Q fever is a worldwide zoonotic disease that is caused by the obligate intracellular Gram-negative bacterium, Coxiella burnetii. Human Q fever can develop into a severe chronic, potentially fatal disease. However, there is no vaccine commercially available for prevention of human Q fever in the US. Additionally, it is difficult to treat chronic Q fever patients with various antibiotic regimens. Therefore, there is an urgent need to develop an emergency alternative prophylactic and therapeutic strategy for prevention and treatment of Q fever. This application aims to prove the concept that monoclonal antibody can be utilized as a prophylactic and therapeutic strategy against intracellular bacterial pathogens. Despite C. burnetii being an obligate intracellular bacterial pathogen, our recent work demonstrated that passive transfer of a phase I lipopolysaccharide specific monoclonal antibody 1E4 conferred significant protection against C. burnetii aerosol infection in SCID mice and a humanized variable fragment of 1E4 (huscFv1E4) was able to inhibit C. burnetii infection in mice and human macrophages. These results demonstrate the utilities of huscFv1E4 as a rapid, effective emergency treatment for control of Q fever. Thus, the objective of this application is to further prove the feasibility of using huscFv1E4 for effective emergency prophylactic and therapeutic treatment against Q fever.
Two specific aims were designed to test the central hypothesis that passive administration of huscFv1E4 will provide immediate protection against C. burnetii infection.
Specific Aim 1 will evaluate the prophylactic efficacy of huscFv1E4 against C. burnetii aerosol infection in mice.

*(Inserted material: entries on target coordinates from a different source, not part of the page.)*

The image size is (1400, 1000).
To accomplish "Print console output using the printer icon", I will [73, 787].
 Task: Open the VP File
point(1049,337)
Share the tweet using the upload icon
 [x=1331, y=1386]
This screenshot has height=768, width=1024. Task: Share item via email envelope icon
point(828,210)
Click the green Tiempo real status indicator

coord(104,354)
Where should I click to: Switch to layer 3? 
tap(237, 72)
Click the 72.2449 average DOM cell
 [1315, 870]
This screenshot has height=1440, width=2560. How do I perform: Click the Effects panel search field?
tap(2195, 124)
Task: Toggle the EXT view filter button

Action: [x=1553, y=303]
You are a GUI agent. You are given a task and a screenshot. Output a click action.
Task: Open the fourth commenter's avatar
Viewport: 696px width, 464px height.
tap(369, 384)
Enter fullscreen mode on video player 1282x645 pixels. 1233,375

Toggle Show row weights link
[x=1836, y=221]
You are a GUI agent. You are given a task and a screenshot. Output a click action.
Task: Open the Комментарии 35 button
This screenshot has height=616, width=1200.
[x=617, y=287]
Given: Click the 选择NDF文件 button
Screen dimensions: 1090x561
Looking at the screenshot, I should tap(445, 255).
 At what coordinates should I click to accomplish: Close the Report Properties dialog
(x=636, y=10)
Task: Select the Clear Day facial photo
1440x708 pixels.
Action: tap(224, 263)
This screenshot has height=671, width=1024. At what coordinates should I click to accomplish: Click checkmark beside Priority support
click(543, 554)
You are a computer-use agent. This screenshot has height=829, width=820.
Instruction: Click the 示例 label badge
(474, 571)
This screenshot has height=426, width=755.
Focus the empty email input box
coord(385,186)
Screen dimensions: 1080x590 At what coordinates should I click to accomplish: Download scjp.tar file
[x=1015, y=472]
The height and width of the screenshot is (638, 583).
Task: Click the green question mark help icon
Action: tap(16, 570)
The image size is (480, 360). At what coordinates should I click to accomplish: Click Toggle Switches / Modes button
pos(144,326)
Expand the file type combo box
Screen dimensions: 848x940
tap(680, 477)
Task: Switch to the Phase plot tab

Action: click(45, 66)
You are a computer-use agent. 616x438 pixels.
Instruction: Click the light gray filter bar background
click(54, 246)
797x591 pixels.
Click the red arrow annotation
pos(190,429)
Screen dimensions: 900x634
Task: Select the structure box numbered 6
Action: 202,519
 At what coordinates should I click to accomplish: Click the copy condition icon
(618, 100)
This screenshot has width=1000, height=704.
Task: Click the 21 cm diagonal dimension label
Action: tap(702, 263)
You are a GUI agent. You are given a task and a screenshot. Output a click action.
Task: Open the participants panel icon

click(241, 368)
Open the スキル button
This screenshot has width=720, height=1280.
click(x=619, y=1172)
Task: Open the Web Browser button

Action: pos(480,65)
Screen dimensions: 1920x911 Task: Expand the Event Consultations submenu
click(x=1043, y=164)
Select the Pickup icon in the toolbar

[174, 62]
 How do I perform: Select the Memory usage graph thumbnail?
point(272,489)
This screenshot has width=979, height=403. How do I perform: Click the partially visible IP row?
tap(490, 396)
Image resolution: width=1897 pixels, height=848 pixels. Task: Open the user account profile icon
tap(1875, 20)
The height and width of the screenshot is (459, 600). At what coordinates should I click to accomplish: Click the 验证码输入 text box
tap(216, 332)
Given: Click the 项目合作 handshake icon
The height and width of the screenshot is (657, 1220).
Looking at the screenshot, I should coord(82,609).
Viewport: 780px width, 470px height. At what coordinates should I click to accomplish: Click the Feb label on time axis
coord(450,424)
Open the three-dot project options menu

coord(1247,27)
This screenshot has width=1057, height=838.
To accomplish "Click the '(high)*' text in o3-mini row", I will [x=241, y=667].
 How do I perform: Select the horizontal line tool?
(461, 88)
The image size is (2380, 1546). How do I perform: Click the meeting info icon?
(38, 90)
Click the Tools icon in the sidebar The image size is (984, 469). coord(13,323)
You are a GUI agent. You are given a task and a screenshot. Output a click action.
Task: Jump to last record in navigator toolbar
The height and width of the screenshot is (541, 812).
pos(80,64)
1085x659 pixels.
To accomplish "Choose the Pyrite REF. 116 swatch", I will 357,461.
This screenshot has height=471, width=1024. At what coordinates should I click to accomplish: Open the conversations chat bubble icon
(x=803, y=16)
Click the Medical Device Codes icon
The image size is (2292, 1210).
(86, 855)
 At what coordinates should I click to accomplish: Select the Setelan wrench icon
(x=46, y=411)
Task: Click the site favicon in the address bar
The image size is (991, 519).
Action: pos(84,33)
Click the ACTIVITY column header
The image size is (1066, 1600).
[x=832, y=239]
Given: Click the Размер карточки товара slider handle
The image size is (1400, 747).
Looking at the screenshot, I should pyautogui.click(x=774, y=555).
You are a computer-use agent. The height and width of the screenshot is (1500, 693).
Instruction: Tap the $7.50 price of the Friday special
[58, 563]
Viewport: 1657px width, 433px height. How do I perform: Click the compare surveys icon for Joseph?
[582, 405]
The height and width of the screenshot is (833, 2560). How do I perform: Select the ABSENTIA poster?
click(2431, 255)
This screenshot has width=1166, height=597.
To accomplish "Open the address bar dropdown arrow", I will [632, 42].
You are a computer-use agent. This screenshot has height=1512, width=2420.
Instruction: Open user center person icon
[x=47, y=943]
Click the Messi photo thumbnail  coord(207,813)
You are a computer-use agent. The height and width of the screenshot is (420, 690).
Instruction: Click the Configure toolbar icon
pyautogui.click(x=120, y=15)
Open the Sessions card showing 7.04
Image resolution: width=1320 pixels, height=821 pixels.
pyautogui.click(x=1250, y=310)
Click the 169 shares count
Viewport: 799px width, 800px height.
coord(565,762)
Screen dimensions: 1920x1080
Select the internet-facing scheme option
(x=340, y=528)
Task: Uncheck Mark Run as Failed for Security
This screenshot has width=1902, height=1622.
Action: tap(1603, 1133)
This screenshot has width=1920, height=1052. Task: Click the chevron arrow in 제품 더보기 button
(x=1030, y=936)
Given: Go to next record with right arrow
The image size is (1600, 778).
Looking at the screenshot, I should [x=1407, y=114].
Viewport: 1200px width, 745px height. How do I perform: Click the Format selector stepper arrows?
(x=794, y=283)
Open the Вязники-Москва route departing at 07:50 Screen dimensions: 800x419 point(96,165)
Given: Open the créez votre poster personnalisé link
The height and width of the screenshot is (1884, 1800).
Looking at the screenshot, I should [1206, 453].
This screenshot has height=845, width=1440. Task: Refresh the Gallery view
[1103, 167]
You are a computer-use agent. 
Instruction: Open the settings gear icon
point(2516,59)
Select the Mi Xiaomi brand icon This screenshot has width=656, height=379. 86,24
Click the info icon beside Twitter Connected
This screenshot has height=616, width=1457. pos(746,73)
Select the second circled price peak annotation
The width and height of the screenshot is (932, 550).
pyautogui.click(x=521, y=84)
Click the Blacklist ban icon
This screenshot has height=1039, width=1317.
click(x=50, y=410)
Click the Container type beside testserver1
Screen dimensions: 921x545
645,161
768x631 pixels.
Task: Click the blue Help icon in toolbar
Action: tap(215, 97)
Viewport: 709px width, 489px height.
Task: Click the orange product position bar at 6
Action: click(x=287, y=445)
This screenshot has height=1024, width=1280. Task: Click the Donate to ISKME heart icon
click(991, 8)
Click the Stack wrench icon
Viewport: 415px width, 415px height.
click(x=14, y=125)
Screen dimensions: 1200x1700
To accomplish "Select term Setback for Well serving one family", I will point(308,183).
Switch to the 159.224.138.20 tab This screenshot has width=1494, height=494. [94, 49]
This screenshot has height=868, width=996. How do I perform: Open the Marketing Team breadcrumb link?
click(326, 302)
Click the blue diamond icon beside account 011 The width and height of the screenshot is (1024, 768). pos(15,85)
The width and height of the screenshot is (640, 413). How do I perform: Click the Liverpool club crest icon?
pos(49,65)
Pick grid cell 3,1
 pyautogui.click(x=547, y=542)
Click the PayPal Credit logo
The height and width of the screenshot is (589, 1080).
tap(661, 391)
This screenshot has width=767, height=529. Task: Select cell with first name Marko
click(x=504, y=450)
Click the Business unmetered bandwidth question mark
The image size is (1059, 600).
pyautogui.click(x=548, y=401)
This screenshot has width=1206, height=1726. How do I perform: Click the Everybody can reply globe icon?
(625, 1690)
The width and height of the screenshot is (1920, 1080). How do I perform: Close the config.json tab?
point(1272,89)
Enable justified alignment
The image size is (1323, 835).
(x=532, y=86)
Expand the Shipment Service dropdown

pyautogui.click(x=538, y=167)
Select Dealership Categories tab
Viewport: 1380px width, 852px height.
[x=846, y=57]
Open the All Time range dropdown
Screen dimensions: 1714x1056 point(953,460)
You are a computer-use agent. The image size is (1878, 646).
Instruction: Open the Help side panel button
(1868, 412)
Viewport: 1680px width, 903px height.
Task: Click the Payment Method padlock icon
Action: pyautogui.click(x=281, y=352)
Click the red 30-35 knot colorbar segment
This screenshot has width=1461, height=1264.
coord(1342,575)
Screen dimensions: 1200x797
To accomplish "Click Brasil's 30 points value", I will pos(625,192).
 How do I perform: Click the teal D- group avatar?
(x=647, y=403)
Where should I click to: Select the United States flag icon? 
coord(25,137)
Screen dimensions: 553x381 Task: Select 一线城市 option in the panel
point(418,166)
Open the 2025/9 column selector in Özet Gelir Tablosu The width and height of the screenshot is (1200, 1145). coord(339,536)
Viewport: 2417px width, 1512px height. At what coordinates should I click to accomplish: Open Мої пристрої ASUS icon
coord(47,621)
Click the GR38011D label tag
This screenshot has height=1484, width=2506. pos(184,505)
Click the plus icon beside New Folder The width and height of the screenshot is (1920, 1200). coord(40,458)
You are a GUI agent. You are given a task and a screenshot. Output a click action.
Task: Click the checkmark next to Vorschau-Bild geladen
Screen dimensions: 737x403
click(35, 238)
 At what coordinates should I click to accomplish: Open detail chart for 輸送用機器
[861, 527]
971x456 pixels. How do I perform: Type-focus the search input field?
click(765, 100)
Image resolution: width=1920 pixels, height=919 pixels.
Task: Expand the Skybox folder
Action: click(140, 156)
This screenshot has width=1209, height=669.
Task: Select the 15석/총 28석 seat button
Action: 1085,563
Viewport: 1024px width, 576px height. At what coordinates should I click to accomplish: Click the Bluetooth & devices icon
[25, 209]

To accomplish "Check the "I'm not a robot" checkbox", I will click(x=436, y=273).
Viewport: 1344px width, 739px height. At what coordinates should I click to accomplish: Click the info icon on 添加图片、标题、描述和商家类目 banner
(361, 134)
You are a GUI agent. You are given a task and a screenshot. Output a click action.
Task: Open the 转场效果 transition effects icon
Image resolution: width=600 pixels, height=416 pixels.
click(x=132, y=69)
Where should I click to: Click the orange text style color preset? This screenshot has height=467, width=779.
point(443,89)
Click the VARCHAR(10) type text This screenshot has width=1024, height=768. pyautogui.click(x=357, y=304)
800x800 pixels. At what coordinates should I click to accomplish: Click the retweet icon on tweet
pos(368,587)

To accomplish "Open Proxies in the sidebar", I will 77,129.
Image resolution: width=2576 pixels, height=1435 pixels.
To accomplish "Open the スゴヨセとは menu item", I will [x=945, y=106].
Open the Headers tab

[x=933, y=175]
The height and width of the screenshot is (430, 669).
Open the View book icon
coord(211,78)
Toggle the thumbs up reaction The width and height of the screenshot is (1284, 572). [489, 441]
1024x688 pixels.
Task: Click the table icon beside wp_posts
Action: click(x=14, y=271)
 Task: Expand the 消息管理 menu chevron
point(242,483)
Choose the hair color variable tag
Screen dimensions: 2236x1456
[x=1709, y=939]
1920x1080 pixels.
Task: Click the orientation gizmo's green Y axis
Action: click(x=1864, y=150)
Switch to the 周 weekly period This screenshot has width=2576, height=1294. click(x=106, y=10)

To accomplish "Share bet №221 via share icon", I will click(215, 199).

Specific Aim 2 will examine if huscFv1E4 alone or combination with antibiotic would be more effective for treatment of C. burnetii infected mice. As an outcome of this study, we expect to prove the feasibility of using huscFv1E4 for prevention and treatment of Q fever. This will have significant positive effects on human health, because it is the critical step towards developing effective emergency prophylactic and therapeutic treatments for control of Q fever.
This proposal aims to prove the feasibility of using a humanized monoclonal antibody as a rapid and emergency prophylactic and therapeutic treatment against acute and chronic Q fever. Successful completion of the proposed research will provide critical information for developing an emergency alternative defensive strategy against Q fever.